In other words, Krakatoa isn’t interesting because one blog claims 310 dB and another 180 dB, but because it sits at the limits of what our atmosphere can transmit in terms of acoustic pressure. It marks a boundary between the world of sound and the world of planetary shock waves.
Ruptured eardrums, but no “villages of the deaf”
Behind these abstract numbers, there are bodies. About sixty kilometers from the volcano, the steamship RMS Norham Castle takes the shock wave head-on. Accounts report that more than half the crew suffer perforated eardrums on the spot. Intense pain, bleeding, partial or total hearing loss for some sailors: the sound of Krakatoa leaves a brutal signature in dozens of human ears.
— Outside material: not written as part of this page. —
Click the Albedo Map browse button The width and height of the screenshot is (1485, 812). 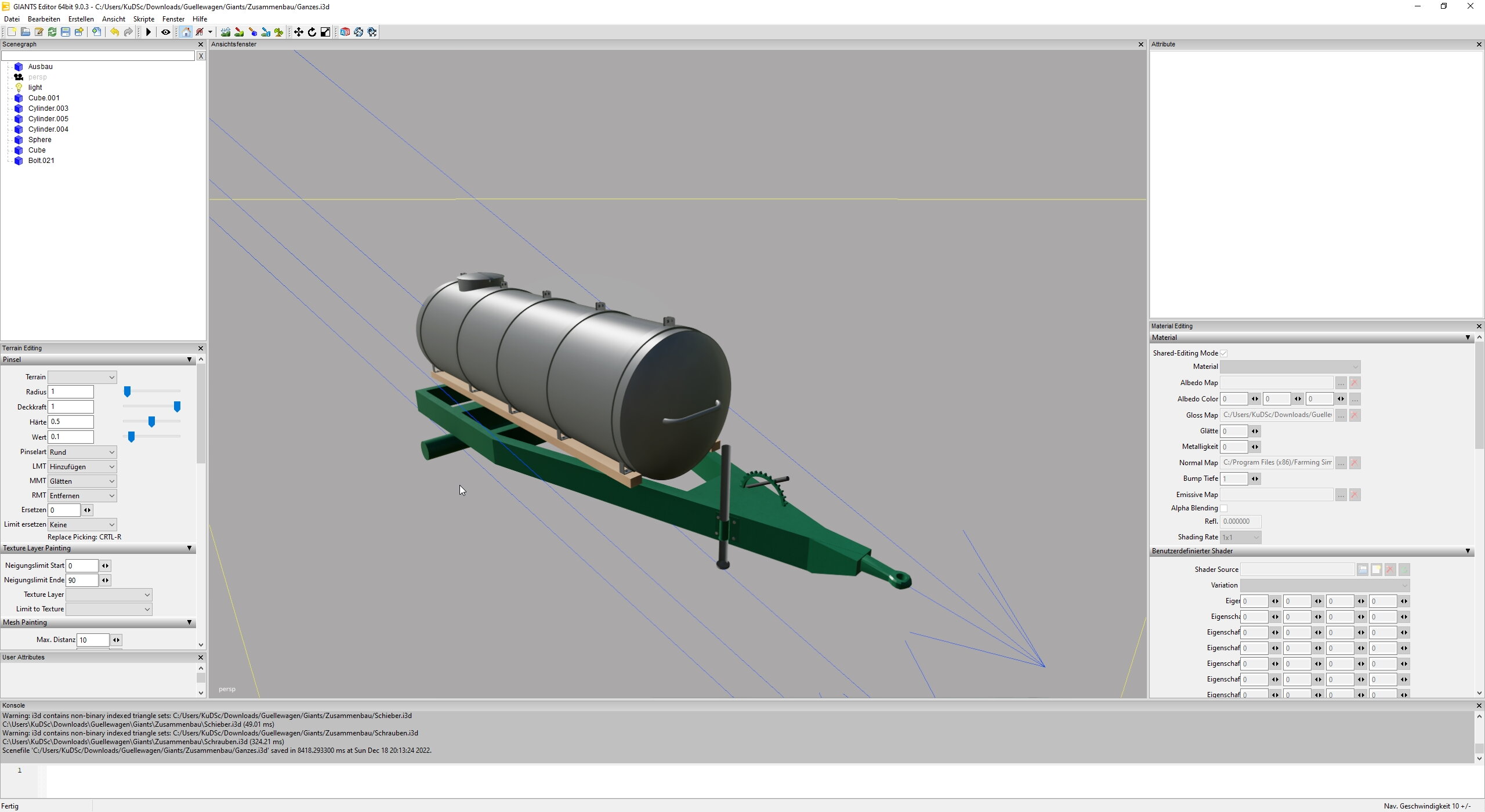pos(1341,383)
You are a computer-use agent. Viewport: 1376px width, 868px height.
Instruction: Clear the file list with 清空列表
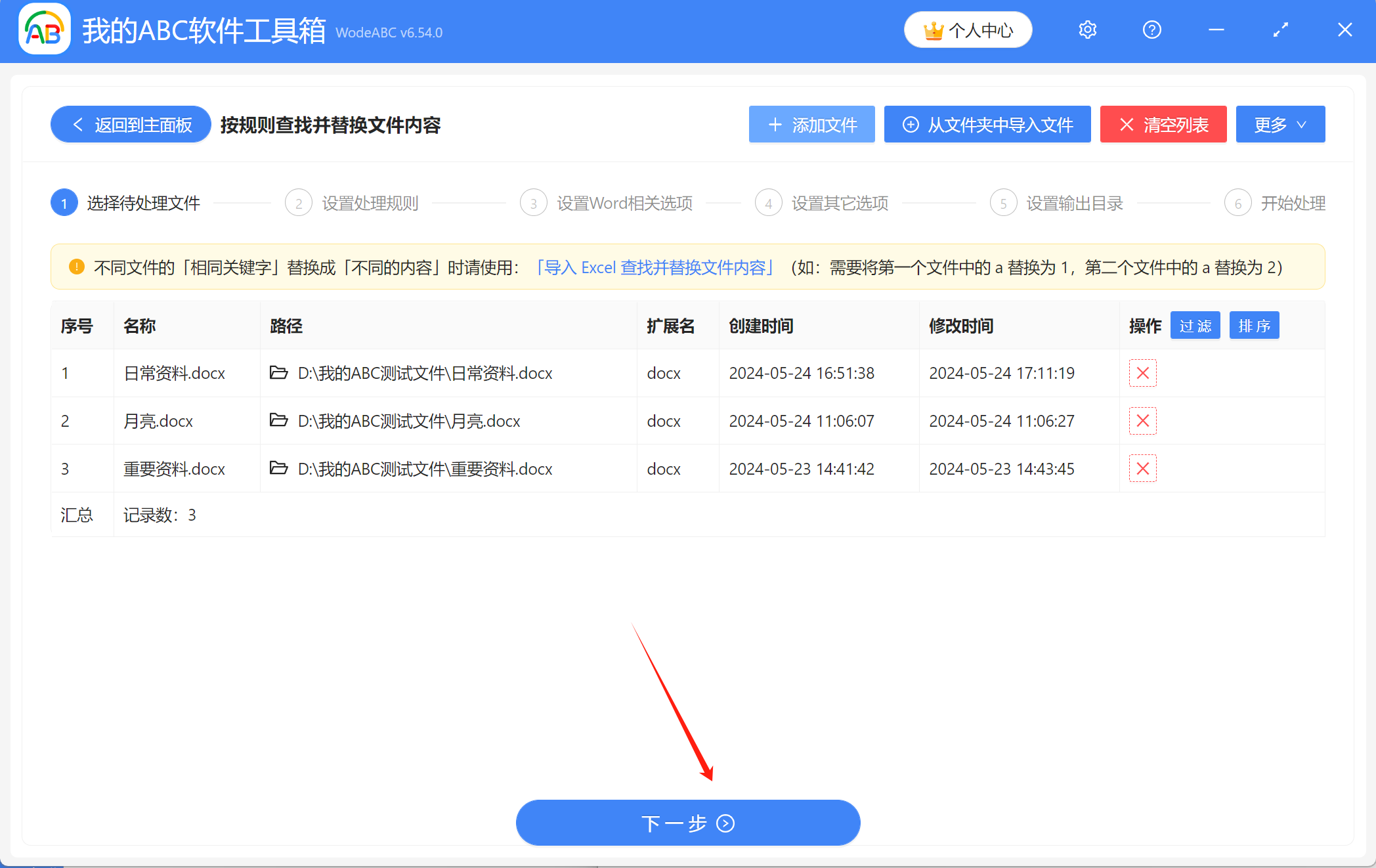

By contrast, stories of “entire villages made deaf” by the noise alone are closer to myth. Historians who have revisited the sources of the time point out that there is no systematic census of hearing loss linked to the event, and that most victims died in the tsunamis or were buried by volcanic deposits long before anyone took an interest in their hearing.
In other words, we know the death toll fairly well, but we know the number of deaf survivors very poorly. It is reasonable to assume that many people who survived close to the explosion suffered severe auditory trauma, but no reliable overall figure exists, and rigor requires that we not invent one.
When a volcano becomes a global acoustic laboratory
Krakatoa’s pressure wave didn’t just mark human ears. It turned the planet into a vast laboratory. The 1883 barograph records are still used today to study atmospheric wave propagation on very large scales, and they serve as a reference for interpreting modern events such as the 2022 Hunga Tonga eruption, whose waves also traveled around the globe multiple times.
By retracing the history of this “cry of the Earth,” we better understand how sound behaves at extreme scales: how an explosion can turn into a shock wave, how the atmosphere filters or amplifies certain frequencies, how instruments designed for meteorology become, by chance, the first planetary “ears.”
The next time you see a simple pressure curve on a graph, imagine that it could tell, as in 1883, the moment a volcano made the entire Earth howl. And you, what fascinates you most in this story: the physics of sound, or the way we managed, with the means of the time, to listen to and reconstruct this giant cry?